*** Opening of Records supplied ***

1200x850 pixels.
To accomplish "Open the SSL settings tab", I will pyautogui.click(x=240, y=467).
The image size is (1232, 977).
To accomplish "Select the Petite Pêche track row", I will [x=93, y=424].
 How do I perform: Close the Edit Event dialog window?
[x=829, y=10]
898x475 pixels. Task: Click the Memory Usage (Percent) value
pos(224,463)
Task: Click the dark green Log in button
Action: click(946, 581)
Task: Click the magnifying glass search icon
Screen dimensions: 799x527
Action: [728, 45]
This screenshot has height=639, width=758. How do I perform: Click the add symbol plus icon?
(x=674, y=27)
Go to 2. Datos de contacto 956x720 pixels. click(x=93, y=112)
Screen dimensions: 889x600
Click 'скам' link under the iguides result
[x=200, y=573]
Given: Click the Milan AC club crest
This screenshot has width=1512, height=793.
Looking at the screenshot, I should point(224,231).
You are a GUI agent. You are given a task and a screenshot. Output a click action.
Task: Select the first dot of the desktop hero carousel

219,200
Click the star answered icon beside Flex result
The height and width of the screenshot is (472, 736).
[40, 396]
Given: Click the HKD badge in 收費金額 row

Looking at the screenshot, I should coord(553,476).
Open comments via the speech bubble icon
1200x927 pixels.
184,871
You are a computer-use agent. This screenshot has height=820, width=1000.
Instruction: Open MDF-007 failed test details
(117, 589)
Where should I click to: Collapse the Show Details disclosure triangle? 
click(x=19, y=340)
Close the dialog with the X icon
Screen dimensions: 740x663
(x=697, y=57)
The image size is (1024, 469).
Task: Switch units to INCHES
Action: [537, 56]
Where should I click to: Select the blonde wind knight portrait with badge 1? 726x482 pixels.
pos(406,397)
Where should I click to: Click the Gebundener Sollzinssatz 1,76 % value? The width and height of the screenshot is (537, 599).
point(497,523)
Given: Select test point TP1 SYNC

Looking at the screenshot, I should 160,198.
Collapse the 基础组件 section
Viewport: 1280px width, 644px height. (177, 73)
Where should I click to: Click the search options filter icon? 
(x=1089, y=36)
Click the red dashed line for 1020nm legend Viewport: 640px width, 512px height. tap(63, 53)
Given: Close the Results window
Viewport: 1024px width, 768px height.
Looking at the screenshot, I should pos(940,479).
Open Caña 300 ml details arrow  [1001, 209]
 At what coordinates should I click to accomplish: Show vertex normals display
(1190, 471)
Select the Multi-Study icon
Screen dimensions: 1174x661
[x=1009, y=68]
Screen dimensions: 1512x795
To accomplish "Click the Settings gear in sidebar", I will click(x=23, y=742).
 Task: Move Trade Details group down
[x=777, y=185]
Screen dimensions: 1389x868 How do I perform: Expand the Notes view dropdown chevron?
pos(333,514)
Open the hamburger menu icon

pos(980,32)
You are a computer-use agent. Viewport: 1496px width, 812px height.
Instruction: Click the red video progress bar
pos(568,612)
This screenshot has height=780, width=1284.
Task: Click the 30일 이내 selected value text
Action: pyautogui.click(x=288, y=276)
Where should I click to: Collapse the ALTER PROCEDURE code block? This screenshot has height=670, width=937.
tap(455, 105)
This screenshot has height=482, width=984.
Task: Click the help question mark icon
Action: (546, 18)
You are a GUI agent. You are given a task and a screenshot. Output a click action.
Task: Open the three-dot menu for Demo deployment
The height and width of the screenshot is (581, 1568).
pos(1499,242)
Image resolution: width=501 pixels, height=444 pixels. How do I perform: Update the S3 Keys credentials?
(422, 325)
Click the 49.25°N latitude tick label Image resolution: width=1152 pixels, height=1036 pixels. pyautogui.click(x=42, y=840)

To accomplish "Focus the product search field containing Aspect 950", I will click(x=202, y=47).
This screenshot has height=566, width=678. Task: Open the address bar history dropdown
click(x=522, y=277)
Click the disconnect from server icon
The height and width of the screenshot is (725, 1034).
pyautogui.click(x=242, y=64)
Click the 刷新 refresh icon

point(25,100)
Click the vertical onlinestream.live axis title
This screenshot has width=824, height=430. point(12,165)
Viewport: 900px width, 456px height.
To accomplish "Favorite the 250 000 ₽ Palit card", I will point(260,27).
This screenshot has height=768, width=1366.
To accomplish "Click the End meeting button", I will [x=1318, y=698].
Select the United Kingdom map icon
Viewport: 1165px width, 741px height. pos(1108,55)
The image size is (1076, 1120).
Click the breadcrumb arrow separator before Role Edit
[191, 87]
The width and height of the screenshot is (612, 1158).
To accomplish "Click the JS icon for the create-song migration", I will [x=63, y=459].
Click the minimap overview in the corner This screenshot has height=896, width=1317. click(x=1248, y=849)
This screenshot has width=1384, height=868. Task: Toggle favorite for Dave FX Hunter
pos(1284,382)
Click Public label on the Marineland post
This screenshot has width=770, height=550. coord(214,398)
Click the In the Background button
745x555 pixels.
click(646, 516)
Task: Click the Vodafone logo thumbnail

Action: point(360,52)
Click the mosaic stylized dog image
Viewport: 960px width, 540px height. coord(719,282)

*** Close of Records supplied ***

Aim of the exercise:
All lines that contain the word "computer" must be copied from the records above.

Solution to this task:
You are a computer-use agent. This screenshot has height=820, width=1000.
You are a computer-use agent. Viewport: 1496px width, 812px height.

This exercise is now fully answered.